◆ Working data:
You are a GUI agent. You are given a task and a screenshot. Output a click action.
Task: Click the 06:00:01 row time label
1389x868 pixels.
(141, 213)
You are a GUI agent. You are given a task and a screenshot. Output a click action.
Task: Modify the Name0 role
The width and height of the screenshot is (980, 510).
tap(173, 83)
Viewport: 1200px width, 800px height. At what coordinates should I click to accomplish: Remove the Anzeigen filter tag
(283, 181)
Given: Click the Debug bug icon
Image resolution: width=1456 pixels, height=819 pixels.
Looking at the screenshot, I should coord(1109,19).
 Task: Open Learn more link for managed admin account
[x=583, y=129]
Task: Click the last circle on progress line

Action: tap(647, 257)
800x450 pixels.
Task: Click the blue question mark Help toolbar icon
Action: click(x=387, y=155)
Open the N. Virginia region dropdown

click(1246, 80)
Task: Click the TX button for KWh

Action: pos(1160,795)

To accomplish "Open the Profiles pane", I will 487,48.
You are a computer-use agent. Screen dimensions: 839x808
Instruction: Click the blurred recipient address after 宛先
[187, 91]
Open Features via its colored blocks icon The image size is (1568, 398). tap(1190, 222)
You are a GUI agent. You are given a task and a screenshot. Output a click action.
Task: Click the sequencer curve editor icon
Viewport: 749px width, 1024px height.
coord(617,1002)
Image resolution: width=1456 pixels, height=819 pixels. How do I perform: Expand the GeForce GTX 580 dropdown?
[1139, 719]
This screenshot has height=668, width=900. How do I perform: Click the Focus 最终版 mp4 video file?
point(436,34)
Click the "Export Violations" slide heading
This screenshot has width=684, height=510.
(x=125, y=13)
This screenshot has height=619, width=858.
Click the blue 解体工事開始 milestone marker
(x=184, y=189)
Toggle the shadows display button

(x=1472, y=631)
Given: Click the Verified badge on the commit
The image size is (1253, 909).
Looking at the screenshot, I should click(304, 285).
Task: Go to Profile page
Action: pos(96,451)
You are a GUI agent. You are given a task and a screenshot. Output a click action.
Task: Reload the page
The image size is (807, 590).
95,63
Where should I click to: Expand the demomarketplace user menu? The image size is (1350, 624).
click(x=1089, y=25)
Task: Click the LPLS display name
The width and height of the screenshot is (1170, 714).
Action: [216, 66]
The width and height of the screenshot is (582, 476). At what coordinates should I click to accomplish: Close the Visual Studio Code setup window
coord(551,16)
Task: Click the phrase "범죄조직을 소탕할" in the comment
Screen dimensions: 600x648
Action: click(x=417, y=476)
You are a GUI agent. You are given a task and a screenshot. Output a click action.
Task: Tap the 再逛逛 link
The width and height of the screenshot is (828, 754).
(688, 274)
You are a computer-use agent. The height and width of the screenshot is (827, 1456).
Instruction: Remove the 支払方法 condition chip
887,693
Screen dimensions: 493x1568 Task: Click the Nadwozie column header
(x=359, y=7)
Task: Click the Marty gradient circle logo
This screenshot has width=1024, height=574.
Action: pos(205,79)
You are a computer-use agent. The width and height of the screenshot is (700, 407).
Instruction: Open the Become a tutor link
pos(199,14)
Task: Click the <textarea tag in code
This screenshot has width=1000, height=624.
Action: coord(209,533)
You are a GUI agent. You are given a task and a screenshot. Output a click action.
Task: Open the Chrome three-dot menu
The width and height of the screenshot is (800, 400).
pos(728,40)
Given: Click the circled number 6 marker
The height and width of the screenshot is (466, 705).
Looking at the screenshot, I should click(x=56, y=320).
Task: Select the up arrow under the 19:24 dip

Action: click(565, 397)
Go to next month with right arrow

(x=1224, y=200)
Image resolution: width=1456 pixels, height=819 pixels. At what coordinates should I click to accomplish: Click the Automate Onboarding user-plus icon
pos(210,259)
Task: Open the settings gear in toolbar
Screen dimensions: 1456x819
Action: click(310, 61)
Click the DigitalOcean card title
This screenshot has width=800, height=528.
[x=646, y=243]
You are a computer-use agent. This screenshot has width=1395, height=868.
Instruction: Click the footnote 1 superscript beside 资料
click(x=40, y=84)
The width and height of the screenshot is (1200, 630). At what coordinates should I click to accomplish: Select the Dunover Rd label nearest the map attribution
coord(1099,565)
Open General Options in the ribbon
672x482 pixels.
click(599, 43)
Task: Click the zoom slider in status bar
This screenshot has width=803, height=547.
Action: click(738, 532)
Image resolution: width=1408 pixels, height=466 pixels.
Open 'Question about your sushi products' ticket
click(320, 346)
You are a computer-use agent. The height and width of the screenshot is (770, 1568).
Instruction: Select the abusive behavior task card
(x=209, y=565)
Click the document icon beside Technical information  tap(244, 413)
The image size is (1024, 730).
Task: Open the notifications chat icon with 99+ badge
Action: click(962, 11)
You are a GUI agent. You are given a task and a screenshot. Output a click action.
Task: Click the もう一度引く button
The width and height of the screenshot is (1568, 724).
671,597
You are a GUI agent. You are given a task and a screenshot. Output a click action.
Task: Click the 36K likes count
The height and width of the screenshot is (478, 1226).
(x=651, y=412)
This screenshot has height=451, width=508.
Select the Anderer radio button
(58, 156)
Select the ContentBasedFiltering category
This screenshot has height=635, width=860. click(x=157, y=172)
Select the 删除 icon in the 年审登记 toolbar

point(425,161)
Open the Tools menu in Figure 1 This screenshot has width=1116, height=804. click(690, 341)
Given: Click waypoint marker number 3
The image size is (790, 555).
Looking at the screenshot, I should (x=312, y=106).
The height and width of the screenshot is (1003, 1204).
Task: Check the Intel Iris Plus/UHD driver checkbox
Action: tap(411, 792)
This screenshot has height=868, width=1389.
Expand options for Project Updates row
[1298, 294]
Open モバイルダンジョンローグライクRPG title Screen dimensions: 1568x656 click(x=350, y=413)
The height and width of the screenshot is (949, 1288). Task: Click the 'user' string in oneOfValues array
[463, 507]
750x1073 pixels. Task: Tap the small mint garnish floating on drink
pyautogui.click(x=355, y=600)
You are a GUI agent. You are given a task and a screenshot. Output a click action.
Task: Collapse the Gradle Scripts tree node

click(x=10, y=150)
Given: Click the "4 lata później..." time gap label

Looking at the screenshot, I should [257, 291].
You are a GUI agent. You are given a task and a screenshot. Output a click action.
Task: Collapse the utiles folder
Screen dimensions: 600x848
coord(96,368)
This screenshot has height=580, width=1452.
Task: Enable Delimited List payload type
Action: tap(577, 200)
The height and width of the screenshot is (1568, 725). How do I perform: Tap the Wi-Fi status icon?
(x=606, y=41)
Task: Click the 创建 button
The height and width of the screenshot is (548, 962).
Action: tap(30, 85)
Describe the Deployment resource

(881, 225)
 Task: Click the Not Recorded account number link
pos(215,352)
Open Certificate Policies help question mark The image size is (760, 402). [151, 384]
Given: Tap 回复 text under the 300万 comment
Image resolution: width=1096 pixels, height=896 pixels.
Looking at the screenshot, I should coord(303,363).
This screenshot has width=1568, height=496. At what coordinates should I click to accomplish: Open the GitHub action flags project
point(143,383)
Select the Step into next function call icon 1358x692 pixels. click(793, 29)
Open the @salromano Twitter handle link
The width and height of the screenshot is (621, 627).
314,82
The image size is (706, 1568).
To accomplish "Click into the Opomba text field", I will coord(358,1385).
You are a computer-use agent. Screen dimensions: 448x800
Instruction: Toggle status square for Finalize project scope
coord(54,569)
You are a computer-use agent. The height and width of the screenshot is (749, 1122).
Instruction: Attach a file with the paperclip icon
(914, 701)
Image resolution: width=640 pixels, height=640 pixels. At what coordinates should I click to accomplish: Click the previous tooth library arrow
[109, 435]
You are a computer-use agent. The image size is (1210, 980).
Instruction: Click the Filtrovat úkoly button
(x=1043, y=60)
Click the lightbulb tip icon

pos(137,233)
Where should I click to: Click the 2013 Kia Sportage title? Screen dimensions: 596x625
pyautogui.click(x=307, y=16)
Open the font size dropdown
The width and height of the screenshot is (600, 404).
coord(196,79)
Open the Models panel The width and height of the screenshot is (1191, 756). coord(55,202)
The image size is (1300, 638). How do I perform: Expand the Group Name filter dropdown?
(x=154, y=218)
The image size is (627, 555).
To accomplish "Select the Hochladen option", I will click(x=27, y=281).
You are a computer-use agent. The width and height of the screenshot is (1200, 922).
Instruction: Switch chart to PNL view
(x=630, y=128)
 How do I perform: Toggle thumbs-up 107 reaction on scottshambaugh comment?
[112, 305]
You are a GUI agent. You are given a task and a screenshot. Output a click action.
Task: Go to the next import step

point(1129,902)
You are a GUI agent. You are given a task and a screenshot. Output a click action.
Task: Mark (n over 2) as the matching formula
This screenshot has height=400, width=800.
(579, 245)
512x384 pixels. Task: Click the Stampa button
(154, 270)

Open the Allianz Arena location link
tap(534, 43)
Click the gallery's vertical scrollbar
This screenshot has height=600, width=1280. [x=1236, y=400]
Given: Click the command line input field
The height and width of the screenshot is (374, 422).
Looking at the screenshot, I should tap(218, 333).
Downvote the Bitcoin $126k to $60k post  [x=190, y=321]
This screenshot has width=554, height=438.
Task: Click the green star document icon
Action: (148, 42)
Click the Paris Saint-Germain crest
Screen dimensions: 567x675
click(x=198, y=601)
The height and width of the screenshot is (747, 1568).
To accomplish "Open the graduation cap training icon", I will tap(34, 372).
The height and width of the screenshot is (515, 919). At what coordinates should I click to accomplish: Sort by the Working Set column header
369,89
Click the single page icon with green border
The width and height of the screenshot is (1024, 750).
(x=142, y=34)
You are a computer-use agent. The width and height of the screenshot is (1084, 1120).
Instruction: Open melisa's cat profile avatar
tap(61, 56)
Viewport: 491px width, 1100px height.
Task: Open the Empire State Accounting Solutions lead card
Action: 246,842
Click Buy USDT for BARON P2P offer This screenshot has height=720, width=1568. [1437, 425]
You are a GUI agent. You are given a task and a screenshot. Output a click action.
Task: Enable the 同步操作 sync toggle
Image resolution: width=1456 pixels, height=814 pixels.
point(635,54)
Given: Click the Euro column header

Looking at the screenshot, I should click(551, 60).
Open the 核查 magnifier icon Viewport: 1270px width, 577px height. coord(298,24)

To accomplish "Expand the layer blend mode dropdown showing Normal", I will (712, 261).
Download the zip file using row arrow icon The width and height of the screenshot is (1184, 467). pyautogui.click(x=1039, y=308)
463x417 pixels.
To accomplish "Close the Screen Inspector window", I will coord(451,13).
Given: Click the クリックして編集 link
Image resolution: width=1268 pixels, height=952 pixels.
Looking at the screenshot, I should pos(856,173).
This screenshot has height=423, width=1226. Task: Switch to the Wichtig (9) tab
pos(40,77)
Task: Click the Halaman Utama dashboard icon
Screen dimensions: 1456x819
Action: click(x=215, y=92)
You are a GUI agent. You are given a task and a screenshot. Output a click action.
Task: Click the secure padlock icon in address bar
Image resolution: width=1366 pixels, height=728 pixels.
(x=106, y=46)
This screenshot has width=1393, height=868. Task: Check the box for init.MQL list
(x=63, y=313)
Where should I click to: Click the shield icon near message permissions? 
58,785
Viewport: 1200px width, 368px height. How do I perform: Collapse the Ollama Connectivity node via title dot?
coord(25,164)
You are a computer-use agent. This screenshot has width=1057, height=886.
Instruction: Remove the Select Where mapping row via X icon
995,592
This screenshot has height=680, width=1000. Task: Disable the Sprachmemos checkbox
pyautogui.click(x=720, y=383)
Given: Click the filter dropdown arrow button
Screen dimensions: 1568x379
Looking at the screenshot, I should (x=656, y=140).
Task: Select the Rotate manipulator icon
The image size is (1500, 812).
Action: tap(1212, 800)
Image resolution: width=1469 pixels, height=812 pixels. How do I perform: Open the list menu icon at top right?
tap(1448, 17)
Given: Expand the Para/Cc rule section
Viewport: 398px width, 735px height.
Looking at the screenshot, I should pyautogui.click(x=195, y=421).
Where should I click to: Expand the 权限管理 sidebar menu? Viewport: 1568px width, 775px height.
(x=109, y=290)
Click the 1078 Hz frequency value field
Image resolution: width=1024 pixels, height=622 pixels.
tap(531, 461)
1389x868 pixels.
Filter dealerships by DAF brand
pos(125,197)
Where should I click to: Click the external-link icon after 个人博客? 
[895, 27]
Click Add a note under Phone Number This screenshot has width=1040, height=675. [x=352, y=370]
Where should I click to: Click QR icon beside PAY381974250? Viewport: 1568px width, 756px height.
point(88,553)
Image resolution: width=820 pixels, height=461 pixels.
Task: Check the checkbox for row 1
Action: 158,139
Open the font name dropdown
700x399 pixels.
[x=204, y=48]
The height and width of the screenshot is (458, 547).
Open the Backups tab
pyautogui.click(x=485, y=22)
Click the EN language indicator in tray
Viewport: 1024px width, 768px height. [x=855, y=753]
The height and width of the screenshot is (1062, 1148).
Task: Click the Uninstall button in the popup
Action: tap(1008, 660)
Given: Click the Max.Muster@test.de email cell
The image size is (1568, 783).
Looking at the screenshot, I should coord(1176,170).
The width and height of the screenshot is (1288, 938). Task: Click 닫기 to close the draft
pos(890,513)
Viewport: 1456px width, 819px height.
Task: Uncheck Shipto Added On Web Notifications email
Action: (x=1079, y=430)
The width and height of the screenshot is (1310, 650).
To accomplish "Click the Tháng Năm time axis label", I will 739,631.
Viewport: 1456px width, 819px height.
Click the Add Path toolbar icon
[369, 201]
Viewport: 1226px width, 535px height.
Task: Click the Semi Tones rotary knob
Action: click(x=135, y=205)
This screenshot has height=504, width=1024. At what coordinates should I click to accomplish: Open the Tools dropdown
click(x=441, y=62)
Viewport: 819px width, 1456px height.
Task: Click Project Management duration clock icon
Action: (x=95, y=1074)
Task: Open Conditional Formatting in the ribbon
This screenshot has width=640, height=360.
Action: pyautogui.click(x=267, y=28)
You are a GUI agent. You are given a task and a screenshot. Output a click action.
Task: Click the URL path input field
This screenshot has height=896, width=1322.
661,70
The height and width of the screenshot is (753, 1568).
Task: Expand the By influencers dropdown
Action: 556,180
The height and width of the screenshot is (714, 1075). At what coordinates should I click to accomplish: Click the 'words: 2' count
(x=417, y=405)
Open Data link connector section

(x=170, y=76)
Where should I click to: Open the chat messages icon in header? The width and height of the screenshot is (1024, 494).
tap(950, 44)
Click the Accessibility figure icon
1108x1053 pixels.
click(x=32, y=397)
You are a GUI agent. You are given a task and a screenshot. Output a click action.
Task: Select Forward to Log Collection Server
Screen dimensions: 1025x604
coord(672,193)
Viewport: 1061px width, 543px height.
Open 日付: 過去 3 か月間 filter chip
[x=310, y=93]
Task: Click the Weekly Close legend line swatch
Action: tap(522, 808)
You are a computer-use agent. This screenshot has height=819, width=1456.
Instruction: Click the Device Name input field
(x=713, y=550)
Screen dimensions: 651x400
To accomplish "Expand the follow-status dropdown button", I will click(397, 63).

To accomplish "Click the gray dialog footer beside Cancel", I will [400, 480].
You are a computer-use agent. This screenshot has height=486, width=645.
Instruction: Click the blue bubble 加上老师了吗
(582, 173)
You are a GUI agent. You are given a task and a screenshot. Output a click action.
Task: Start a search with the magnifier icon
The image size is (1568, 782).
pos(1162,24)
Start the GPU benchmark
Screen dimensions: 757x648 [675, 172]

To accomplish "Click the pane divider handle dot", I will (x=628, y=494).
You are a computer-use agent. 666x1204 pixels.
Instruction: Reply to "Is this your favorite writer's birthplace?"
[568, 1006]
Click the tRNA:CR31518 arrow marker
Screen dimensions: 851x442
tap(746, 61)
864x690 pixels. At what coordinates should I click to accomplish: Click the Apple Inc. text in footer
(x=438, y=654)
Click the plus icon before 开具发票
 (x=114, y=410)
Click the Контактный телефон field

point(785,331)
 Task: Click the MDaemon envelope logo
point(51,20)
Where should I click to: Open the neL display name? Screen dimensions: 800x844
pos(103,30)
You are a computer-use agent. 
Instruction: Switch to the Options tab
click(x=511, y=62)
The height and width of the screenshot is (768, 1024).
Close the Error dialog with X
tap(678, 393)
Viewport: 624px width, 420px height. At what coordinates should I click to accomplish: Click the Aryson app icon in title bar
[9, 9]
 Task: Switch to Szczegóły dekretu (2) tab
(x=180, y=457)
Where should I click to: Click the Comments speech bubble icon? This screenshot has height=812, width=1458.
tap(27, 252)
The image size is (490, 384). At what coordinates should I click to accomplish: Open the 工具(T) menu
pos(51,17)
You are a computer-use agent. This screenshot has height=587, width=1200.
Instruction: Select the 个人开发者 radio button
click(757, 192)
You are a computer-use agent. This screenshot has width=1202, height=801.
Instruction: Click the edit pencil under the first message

◆ Task description:
Please give the lines again from the line with "Given: Click the クリックして編集 link" to the line with "(x=106, y=46)", swapping "padlock" for "lock" and leaving everything else unchanged.

◆ Result of this task:
Given: Click the クリックして編集 link
Image resolution: width=1268 pixels, height=952 pixels.
Looking at the screenshot, I should pos(856,173).
This screenshot has height=423, width=1226. Task: Switch to the Wichtig (9) tab
pos(40,77)
Task: Click the Halaman Utama dashboard icon
Screen dimensions: 1456x819
Action: click(x=215, y=92)
You are a GUI agent. You are given a task and a screenshot. Output a click action.
Task: Click the secure lock icon in address bar
Image resolution: width=1366 pixels, height=728 pixels.
(x=106, y=46)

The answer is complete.